**Directions**
If a line below contains the string "computer", copy it out.

____________________

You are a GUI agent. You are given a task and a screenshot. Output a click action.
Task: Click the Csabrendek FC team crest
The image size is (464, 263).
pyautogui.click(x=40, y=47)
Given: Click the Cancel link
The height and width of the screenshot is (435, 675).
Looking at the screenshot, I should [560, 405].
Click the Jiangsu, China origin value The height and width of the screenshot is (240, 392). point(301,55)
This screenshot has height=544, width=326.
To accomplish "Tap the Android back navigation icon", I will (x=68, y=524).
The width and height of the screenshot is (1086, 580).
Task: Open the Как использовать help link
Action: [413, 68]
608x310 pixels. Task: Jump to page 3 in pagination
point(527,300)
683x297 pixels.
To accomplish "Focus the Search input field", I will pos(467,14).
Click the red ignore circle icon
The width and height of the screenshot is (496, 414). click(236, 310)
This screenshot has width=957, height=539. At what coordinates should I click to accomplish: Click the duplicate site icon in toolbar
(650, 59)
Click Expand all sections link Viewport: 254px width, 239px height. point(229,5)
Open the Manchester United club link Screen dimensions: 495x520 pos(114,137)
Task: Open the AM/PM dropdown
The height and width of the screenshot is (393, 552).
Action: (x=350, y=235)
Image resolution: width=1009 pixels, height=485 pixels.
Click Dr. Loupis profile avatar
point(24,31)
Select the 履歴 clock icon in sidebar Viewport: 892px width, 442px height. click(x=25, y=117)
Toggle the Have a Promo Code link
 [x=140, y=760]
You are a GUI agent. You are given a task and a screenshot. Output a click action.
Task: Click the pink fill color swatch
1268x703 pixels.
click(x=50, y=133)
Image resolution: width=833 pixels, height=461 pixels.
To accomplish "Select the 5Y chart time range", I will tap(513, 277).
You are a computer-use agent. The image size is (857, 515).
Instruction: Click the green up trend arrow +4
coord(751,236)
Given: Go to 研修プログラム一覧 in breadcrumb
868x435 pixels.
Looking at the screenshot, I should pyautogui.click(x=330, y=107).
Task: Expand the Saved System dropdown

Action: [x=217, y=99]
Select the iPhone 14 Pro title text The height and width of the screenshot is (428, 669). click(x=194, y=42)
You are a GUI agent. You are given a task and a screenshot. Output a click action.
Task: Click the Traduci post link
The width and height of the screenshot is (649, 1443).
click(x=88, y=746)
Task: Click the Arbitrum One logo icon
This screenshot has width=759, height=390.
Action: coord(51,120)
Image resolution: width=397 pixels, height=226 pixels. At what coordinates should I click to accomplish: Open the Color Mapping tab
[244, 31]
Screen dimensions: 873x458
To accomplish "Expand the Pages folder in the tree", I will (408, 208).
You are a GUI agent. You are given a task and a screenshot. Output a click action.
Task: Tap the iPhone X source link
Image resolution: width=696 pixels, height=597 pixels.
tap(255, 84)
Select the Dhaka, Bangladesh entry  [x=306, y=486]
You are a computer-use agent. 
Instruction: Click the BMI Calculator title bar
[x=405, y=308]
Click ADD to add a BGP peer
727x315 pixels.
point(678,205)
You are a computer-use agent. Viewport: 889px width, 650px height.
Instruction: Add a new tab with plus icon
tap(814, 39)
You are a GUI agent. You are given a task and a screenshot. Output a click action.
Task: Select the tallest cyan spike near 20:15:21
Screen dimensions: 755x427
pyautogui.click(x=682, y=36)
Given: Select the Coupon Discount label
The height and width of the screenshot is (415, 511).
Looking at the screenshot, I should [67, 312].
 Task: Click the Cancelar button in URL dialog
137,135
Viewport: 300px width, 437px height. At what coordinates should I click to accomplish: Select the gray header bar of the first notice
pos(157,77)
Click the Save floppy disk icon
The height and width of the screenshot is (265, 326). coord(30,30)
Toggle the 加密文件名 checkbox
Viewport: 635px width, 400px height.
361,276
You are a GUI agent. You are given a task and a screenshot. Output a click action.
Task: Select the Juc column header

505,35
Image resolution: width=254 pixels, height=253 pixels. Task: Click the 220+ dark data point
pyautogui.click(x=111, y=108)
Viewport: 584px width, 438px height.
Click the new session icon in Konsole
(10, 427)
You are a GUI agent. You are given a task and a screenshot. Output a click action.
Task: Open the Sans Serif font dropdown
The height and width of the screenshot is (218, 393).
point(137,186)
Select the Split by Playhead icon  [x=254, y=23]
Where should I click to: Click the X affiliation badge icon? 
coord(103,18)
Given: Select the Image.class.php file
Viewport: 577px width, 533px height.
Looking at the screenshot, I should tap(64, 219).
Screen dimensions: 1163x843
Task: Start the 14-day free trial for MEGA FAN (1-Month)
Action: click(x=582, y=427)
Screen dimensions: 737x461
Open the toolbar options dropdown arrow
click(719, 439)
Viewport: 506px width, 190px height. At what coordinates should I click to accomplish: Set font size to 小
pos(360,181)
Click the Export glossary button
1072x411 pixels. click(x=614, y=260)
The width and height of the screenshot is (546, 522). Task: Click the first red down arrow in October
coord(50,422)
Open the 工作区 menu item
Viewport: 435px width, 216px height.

____________________

**Result for this task**
You are a computer-use agent. The image size is (857, 515).
You are a computer-use agent. 
You are a computer-use agent. Viewport: 889px width, 650px height.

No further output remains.